Work instruction: Rewrite the items, from the start through the line containing "x-tick-label-2021-01-01: 2021-01-01 is", as a two-column CSV with columns "instruction" and "response". Give one row per item, put each value in a single quoted field with line breaks replaced by spaces, and leave out the pictures.

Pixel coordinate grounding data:
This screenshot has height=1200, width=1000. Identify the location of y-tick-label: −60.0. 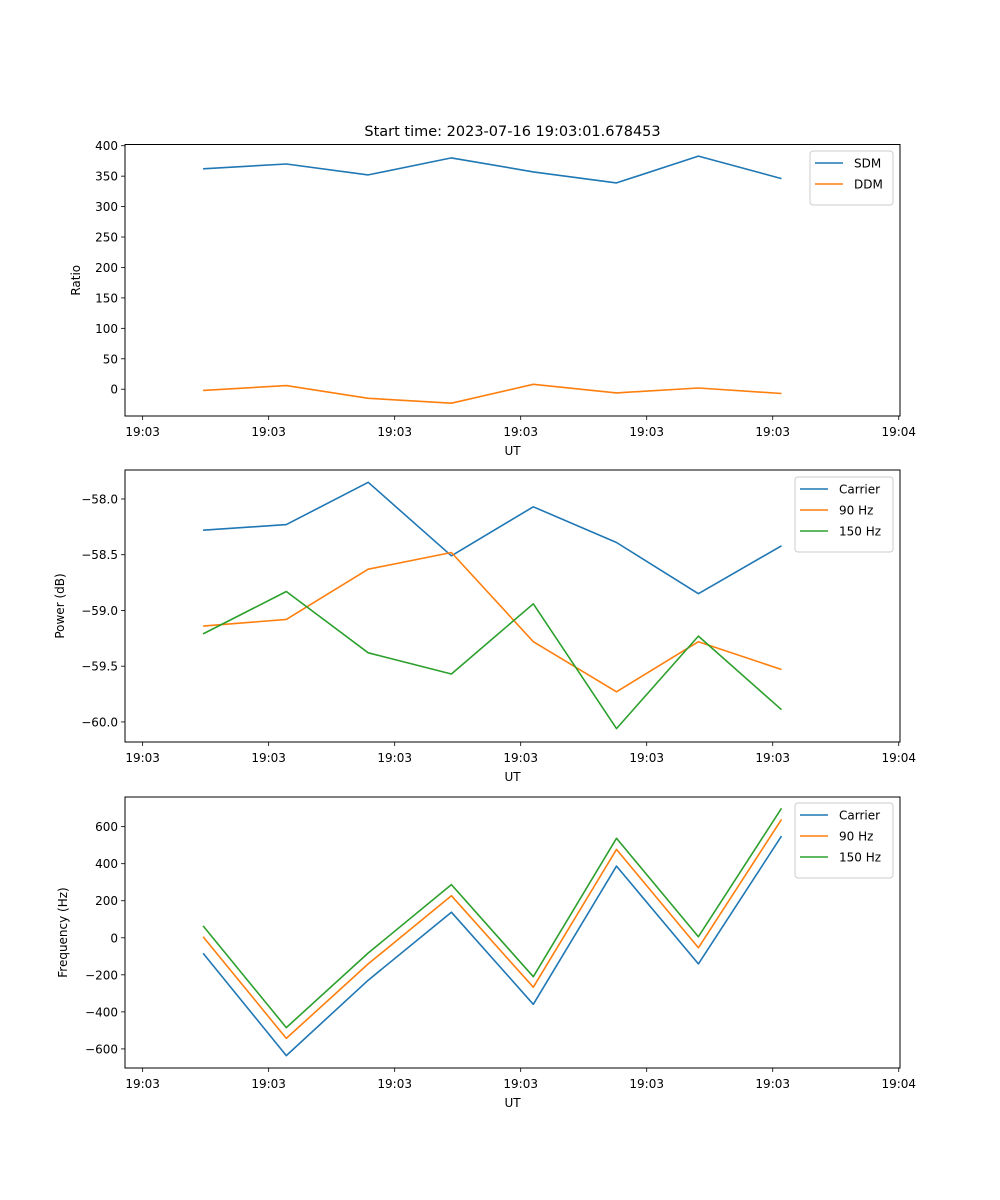
(100, 722).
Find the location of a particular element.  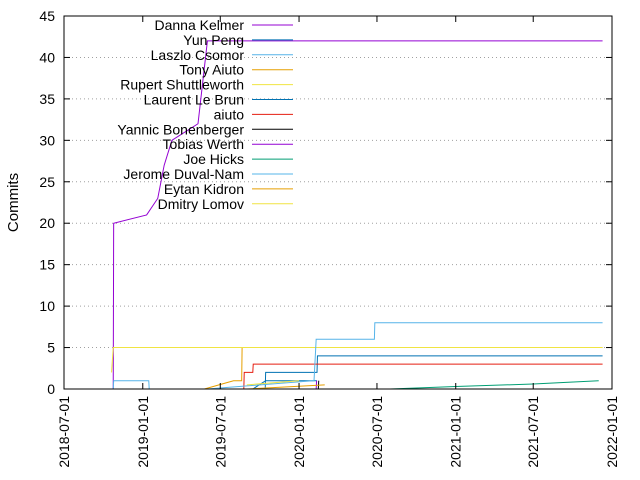

x-tick-label-2021-01-01: 2021-01-01 is located at coordinates (456, 432).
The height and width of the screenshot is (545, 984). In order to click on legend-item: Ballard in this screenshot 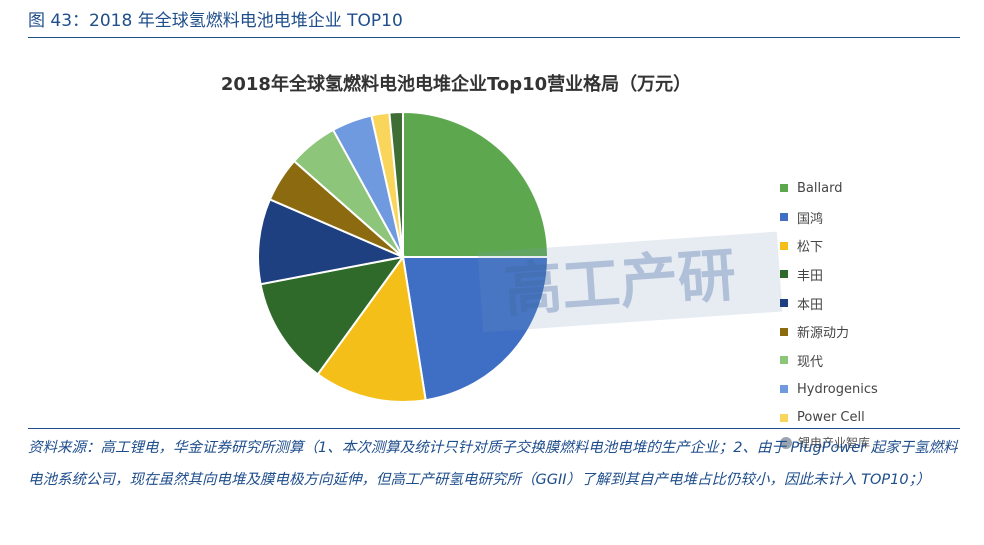, I will do `click(829, 188)`.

Task response:
instruction,response
"This screenshot has height=1200, width=1000. Identify the location of y-tick-label: −60.0.","(100, 722)."
"Find the location of a particular element.","x-tick-label-2021-01-01: 2021-01-01 is located at coordinates (456, 432)."